ACTIVITY » Each record must appear in the answer exactly as it does in the data.

Items from a dataset »
-- Opening Marker --

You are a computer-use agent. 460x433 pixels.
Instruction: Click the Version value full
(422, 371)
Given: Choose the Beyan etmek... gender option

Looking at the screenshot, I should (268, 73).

-- Closing Marker --

ANSWER TO THE EXERCISE »
You are a computer-use agent. 460x433 pixels.
Instruction: Click the Version value full
(422, 371)
Given: Choose the Beyan etmek... gender option

Looking at the screenshot, I should (268, 73).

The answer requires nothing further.